Driving the King by Ravi Howard
HarperCollins
Reviewed by Michelle Newby
Driving the King by Ravi Howard evokes the effects of the Jim Crow South, both the daily humiliations and the blatantly outrageous ruination of lives, as they are felt by all levels of “Colored” society, both the janitors and the Nat King Coles. Over the course of a single day during the bus boycott in Montgomery, Alabama in the 1950s, interspersed with flashbacks of the events leading up to this day, Howard mixes historical fact and speculative fiction to take us on a journey with Nat Cole and his driver/bodyguard Nathaniel Weary.
One of those lesser-known historical facts is that Nat Cole was the victim of attempted murder onstage by a group of white men while giving a concert in his hometown of Montgomery in 1956. The author takes this incident and imagines what might have happened had a black man from the audience, the fictional Nathaniel Weary, come to Cole’s defense. What happens in Driving the King is Mr. Weary is charged with attacking the perpetrators, goes to prison on a ten-year sentence for aggravated assault, reckless endangerment and inciting a riot.
“I had to stop yearning for the world. There was no place left for ambition. So after all those hollowed-out years, pumping gas in a filling station five miles from Kilby [the prison] was dream enough. It was damn near heaven.”
Then a bit of Karma: upon completing his sentence Weary accepts a job offer from Nat King Cole and leaves Alabama for Los Angeles. Didn’t someone once say that living well is the best revenge?
But what happened in Montgomery haunts Cole and Weary. Cole says, “I think about Montgomery and I don’t hear any music. I see a man with a pipe. You [Weary] in prison. If I remember it like that, then I wonder if that’s how the homefolk remember me.” So Cole and Weary return to Alabama in an attempt to right history and negate the power of that memory with a new memory. Weary thinks, “I hoped for him the same thing I hoped for myself. We could hear the old sound for only a few hours more, until the show gave us a brand-new memory, loud enough to make that long-ago noise nothing more a whisper.” When they return to Montgomery the bus boycott has been ongoing successfully for a year.

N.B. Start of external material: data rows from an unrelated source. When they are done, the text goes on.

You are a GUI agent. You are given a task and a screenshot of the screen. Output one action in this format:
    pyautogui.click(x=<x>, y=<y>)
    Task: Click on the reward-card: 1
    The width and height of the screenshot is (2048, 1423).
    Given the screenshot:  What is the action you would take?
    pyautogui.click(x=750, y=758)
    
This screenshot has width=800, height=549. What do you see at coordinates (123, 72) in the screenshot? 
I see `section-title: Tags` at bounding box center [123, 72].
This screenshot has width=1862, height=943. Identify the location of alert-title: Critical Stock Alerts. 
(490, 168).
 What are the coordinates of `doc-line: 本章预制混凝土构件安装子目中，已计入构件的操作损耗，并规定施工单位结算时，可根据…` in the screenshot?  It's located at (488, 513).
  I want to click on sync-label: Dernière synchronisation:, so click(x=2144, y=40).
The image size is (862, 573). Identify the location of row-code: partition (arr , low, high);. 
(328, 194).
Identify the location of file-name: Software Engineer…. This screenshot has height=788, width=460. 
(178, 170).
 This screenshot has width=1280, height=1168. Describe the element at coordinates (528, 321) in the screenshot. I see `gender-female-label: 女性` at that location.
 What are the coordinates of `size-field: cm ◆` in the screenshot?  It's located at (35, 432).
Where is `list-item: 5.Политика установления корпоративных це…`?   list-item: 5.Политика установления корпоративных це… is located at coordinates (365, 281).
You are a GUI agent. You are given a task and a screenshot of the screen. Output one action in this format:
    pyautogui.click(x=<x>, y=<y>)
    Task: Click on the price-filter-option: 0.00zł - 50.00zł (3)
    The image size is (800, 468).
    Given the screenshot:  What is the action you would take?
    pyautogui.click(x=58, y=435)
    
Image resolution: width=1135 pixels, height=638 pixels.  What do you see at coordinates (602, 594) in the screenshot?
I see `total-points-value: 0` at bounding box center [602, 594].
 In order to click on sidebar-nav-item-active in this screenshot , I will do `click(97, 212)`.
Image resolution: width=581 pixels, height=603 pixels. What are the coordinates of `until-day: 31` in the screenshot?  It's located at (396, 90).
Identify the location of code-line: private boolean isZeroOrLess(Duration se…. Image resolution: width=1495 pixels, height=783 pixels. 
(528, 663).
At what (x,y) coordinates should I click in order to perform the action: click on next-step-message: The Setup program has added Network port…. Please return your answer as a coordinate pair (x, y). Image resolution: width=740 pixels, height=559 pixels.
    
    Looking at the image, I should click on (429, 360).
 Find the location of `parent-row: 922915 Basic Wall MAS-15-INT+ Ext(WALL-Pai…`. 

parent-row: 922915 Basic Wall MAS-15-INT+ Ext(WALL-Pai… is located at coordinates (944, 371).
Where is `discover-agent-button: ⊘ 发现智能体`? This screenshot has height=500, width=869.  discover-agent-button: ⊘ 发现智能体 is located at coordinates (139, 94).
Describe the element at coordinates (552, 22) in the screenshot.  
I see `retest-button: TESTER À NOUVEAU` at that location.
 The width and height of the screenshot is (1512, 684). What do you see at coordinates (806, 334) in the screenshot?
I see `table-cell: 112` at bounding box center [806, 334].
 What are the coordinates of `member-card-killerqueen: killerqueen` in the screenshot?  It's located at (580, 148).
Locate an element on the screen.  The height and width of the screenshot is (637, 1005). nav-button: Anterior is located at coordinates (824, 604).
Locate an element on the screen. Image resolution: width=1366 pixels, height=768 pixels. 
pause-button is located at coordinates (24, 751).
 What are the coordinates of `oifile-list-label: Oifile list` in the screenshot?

“Half of Montgomery walked with their work whites wrapped up or folded inside out to keep them clean through all that traveling. Every season brought a different kind of road dust – pollen, red dirt, mud, crushed leaves. The boycott was a new kind of season, and it had brought problems besides the dust and the weather.”
Those problems include threats, being hit by cars and arrested for carpooling. Weary captures the conflicting feelings: “I loved my people for fighting, but hated the reason why, and that left me with that crosscut notion of pride and anger pulling in different directions, two kinds of muscle fighting for the same piece of bone.”
Ravi Howard’s writing flows smoothly throughout Driving the King as he moves backward and then forward in time to tell the history of these lives, individually and collectively. The plot is well-constructed and the pacing well-calibrated. Howard has a talent for a turn of phrase that is simultaneously simple and richly evocative. The first time Weary sees his father after being released from prison:
“Then he dropped his head once more, this time on my arm…My father’s hands were leaner than they had once been. We had both aged more than we should have, and the only muscle left was the rugged kind that clung close to home. I couldn’t tell his pulse from mine, and that was better than anything.”
The humor in Driving the King is restrained but smart and effective. A love interest of Weary’s in LA on the advisability of dating someone new:
“Your first Christmas out here away from your people. My people warned me about meeting a man around the holidays. It’s winter and folks go out with their pores open, liable to catch something. Like a feeling.”
Howard makes you care about what happens to his characters without eliciting pity. Driving the King is a visceral experience of a time and place that, unfortunately, is still not behind us.